▶ Verilen metin:
——

1343 yılında Hacı Tugay’ın ölümünden sonra Anadolu hakimiyetini güçlendirmek için Eratna üzerine tahttaki Süleyman Han’ı sevk eden Çobanlı Devleti hükümdarı Küçük Şeyh Hasan’ın Süleyman Han’ın Eratna’ya karşı 1343 Ekiminde Karabük’te mağlup olmasından sonra hanımı tarafından öldürülmesi[31] Eratna’nın hem Memlük hem de İlhanlılara karşı bağımsızlığını güçlendirmiştir.

B. Akkoyunlular, Karakoyunlular

İlhanlı Devleti’nin yıkılışı süreci ile birlikte bu devletin enkazı üzerinde birbirleriyle mücadele eden Celayir, Çoban ve Subay hanedanlarının kavgalarına katılan bu iki oymaktan Karakoyunlular, Irak’taki Celayir ailesinin, Akkoyunlular ise bu aileye rakip olarak Musul ve Diyarbekir bölgesinde hükümet kuran Sutayoğullarının hizmetine girmişler ve birbirleriyle mücadele etmişlerdir.[32]

Hacı Sutay’ın 1332 yılında ölümüne müteakip Uyrat Beylerinden Ali Padişah Diyarbekir valisi olmuştur. Emirlerin kışkırtması ile Ebu Said Han’dan sonra Arpa Han’a isyan edip Musa Han’ı han ilan eden Ali Padişah Arpa Han’ı yenip iktidarı ele geçirmiştir. Buna karşılık Ali Padişah’ın düşmanları Sutaylılar, Barımbay, Hacı Tugay ve Celayirli Şeyh Hasan birleşerek Ali Padişah’ı ve Musa Han’ı 1336 yılında devirdiler. Aladağ yakınında yapılan bu savaşta iktidar kesin olarak Celayirli Şeyp Hasan’a geçiyor ve Azerbaycan Arran ve Irakeyn onun hakimiyeti altına giriyordu. Sutaylılar ise Diyarbekir’deki Ali Padişah’ın naibini yenerek 1336 yılında Diyarbekir Erzurum, Van bölgelerine hakim oldular. Sutaylılardan İbrahim Şah Diyarbekir bölgesini Hacı Tugay ise Musul Ahlat ve Erzurum taraflarını elinde tutuyordu.

——

▶ Ham veri:

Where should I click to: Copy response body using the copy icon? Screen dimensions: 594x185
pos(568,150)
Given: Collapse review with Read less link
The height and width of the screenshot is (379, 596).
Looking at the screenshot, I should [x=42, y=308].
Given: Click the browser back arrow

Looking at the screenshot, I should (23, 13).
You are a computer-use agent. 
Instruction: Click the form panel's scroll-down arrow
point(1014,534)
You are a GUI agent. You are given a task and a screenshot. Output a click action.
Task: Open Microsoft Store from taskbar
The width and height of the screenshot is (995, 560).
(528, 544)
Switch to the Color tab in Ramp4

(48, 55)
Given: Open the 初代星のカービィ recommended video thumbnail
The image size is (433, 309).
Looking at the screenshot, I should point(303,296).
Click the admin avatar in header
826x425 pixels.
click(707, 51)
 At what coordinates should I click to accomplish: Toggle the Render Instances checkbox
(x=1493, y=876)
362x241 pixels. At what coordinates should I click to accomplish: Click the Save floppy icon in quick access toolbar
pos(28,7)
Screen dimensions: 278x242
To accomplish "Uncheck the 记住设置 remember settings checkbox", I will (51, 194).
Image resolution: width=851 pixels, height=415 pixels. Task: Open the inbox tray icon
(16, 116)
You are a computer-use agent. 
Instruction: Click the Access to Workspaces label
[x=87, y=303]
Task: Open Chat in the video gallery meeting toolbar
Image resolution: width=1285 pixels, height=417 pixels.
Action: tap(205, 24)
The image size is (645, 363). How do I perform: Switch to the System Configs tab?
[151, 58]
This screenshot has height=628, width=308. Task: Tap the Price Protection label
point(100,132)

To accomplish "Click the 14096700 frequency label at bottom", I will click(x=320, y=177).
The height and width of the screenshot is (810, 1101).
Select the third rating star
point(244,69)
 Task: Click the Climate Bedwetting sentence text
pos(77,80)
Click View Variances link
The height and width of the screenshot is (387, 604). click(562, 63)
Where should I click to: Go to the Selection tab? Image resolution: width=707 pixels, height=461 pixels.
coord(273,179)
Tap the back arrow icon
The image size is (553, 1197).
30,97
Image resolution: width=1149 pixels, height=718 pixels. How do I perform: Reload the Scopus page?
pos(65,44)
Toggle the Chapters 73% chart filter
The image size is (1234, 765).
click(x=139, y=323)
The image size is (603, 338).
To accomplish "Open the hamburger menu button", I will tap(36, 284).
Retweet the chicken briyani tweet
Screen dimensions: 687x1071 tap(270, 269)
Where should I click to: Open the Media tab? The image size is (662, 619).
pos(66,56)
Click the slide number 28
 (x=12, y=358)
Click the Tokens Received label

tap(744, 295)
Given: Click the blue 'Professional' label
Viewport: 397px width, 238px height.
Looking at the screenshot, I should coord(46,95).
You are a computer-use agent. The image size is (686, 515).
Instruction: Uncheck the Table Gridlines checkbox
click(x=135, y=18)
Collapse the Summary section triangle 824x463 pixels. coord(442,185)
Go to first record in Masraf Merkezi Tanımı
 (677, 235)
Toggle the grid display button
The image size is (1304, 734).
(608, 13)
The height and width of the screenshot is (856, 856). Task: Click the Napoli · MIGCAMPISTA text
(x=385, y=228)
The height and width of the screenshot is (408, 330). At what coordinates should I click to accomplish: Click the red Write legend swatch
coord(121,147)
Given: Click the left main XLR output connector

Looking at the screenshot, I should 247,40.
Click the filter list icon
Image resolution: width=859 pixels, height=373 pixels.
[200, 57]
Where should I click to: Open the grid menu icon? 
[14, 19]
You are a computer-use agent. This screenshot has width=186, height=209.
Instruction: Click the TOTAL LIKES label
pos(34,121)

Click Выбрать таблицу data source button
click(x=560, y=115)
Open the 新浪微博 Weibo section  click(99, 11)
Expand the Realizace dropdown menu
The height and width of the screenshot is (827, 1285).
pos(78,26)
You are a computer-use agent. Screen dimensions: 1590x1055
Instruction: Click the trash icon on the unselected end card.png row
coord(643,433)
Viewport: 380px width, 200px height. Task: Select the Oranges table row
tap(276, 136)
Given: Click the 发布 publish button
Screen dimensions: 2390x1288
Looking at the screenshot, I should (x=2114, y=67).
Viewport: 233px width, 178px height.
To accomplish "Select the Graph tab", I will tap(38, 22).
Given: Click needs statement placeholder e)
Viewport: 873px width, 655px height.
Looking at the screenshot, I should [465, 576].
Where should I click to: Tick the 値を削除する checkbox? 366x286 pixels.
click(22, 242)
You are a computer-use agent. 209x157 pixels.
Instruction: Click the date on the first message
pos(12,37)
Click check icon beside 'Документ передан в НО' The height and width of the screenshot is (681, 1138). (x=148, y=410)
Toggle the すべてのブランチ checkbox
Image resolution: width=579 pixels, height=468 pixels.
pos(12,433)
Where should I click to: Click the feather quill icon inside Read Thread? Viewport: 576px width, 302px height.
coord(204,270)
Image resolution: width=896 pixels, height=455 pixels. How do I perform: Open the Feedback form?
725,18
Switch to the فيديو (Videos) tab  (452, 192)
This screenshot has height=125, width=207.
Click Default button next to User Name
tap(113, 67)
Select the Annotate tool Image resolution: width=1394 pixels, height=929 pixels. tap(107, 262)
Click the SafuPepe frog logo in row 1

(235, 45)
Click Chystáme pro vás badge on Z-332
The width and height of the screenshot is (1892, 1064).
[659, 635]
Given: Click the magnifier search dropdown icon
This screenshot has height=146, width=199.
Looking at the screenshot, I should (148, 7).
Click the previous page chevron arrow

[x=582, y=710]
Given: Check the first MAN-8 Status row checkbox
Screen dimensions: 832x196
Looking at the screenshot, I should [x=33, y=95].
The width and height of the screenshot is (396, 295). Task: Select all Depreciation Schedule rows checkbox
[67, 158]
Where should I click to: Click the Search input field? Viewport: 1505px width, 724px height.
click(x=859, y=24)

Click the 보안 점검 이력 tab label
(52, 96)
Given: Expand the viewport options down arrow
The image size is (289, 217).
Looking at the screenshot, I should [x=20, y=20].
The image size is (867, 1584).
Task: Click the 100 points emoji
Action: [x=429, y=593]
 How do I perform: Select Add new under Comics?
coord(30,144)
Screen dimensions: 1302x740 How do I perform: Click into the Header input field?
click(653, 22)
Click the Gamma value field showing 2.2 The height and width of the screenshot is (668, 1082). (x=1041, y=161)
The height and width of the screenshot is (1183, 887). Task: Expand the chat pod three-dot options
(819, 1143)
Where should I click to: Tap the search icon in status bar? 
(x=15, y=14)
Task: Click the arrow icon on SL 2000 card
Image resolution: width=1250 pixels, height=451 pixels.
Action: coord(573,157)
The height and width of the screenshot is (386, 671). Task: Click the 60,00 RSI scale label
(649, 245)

——

▶ Görev 1:
Girdilerde "The height and width of the screenshot is (386, 671)." ifadesinin geçtiği satırdan girdilerin son satırına kadar, her iki uç da dahil olmak üzere satırları boş olanları atlayarak "Sıra" ve "Satır" sütunlarından oluşan bir Markdown tablosu olarak verebilir misin?
▶ Görev 2:
İlhanlı Devleti'nin dağılmasından sonraki hanedan mücadelelerini anlatan metni kaldığı yerden sürdürebilir misin?
Metin ile girdiler arasında hiçbir bağlantı yoktur.

▶ Alıştırma cevabı 1:
| Sıra | Satır |
|---|---|
| 1 | The height and width of the screenshot is (386, 671). Task: Click the 60,00 RSI scale label |
| 2 | (649, 245) |

▶ Alıştırma cevabı 2:
İbrahim Şah’ın amcası Hacı Tugay’ı öldürdüğü 1343 yılında Karakoyunlu Türkmenleri Hacı Tugay yanında Musul, Van ve Erzurum bölgelerinde, Akkoyunlular ise İbrahim Şah’ın yanında Diyarbekir havalisinde etkili durumdaydılar[33] İbrahim Şah’ın ve ondan sonra Hacı Tugay oğlu Pir Muhammed’in ölmesi ile etkili konumlarını kaybeden Sutaylılar yerine Doğu ve Güneydoğu Anadolu’da Karakoyunlu Devleti’nin yerini almıştır.[34]

Akkoyunlular ise Diyarbekir havalisinden daha kuzeye doğru havalilere hakim olmuşlar. 1340 tarihinden itibaren Trabzon Rum İmparatorluğu topraklarına saldırılar düzenlemeye başlamışlardır.[35]

IV. Bahadır Han’ın Ölümü Sonrası İlhanlı Merkezindeki Siyasi Gelişmeler

Ebu Said Han’ın ölümü İlhanlı Devleti’nin yıkılış sürecini hızlandırdığı gibi İlhanlı Devleti’nin yönetimindeki feodal siyasi yapılanmaları da ortaya çıkardı. Feodal yapılanmadan kaynaklanan ülüş hakkının aranmasına dayalı iktidar mücadeleleri bu sefer şehzadeler arasında değil, devlet yönetimindeki nüfuzlu aileler arasında başladı.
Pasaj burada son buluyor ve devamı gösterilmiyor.